A simple coin-tossing game

By: Blog by Bogumił Kamiński

Re-posted from: https://bkamins.github.io/julialang/2024/05/24/probability.html

Introduction

I have been writing my blog for over 4 years now (without missing a single week).
My first post was on May 10, 2020, you can find it here.

There is a small change in how I distribute my content. Starting from last week I made the repository of my blog public,
so if you find any mistake please do not hesitate to open a Pull Request here.

To celebrate this I decided to go back to my favorite topic – mathematical puzzles.
Today I use a classic coin-tossing game example

The post was written under Julia 1.10.1 and StatsBase.jl 0.34.4, and FreqTables.jl 0.4.6, BenchmarkTools.jl 1.5.0.

The problem

Assume Alice and Bob toss a fair coin. Alice wins if after tossing a head (H) tail (T) is tossed, that is we see a HT sequence.
Bob wins if two consecutive heads are tossed, that is we see a HH sequence.

The questions are:

  • Who is more likely to win this game?
  • If only Alice played, how long, on the average, would she wait till HT was tossed?
  • If only Bob played, how long, on the average, would she wait till HH was tossed?
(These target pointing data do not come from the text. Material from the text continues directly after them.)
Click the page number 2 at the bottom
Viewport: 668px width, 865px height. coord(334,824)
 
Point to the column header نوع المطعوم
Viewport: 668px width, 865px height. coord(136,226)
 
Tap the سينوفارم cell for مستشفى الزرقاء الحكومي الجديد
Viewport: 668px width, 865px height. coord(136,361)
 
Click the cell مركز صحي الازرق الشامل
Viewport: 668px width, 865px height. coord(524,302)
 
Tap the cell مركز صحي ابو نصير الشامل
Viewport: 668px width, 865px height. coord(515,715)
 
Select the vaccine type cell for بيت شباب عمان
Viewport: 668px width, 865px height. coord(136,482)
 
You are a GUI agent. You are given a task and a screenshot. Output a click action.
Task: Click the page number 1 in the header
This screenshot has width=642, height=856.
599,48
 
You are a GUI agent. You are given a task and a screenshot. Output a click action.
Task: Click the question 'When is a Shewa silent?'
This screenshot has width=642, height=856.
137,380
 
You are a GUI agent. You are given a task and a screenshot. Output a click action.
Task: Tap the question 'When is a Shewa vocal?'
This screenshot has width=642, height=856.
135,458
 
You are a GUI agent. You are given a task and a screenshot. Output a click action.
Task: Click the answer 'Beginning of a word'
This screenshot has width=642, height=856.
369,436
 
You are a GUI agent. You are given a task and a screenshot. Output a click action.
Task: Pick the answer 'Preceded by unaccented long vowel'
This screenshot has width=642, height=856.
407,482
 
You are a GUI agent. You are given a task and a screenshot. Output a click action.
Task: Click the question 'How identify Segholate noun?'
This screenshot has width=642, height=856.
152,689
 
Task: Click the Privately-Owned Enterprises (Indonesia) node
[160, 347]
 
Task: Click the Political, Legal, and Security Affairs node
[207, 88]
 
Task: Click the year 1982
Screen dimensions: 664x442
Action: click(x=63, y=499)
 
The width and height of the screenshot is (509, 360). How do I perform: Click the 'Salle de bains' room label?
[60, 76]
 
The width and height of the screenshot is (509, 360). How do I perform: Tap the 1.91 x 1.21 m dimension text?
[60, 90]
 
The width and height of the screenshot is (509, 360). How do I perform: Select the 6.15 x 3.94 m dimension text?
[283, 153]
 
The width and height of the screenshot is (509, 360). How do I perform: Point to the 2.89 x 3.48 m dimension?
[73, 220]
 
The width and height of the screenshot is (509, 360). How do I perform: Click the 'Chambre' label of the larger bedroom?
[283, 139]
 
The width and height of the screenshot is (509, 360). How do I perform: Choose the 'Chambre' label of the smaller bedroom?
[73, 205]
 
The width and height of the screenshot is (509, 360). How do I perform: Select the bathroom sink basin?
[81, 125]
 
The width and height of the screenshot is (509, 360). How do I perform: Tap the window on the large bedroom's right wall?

Let us try to answer these questions using Julia.

Both players play

This code simulates the situation when Alice and Bob play together:

function both()
    a = rand(('H', 'T'))
    while true
        b = rand(('H', 'T'))
        if a == 'T'
            a = b
        else
            return b == 'H' ? "Bob" : "Alice"
        end
    end
end

The both function returns "Bob" if Bob wins, and "Alice" otherwise.
From the code it should be already clear that both players have the same probability of winning.
The only way to terminate the simulation is return b == 'H' ? "Bob" : "Alice" and this condition is symmetric
with respect to Alice and Bob. Let us confirm this by running a simulation:

julia> using FreqTables, Random

julia> Random.seed!(1234);

julia> freqtable([both() for _ in 1:100_000_000])
2-element Named Vector{Int64}
Dim1  │
──────┼─────────
A     │ 50000012
B     │ 49999988

Indeed, the number of times Alice and Bob win seem to be the same.

Alice’s waiting time

Now let us check how long, on the average, Alice has to wait to see the HT sequence. Here is Alice’s simulator:

function alice()
    a = rand(('H', 'T'))
    i = 1
    while true
        b = rand(('H', 'T'))
        i += 1
        a == 'H' && b == 'T' && return i
        a = b
    end
end

Let us check it:

julia> using StatsBase

julia> describe([alice() for _ in 1:100_000_000])
Summary Stats:
Length:         100000000
Missing Count:  0
Mean:           3.999890
Std. Deviation: 2.000032
Minimum:        2.000000
1st Quartile:   2.000000
Median:         3.000000
3rd Quartile:   5.000000
Maximum:        31.000000
Type:           Int64

So it seems that, in expectation, Alice finishes her game in 4 tosses.
Can we expect the same for Ben (as we remember – if they play together they have the same chances of finishing first)?
Let us see.

Alice’s waiting time

Now let us check how long, on the average, Bob has to wait to see the HH sequence. Here is Bob’s simulator:

function bob()
    a = rand(('H', 'T'))
    i = 1
    while true
        b = rand(('H', 'T'))
        i += 1
        a == 'H' && b == 'H' && return i
        a = b
    end
end

Let us check it:

julia> describe([bob() for _ in 1:100_000_000])
Summary Stats:
Length:         100000000
Missing Count:  0
Mean:           5.999915
Std. Deviation: 4.690177
Minimum:        2.000000
1st Quartile:   2.000000
Median:         5.000000
3rd Quartile:   8.000000
Maximum:        87.000000
Type:           Int64

To our surprise, Bob needs 6 coin tosses, on the average, to see HH.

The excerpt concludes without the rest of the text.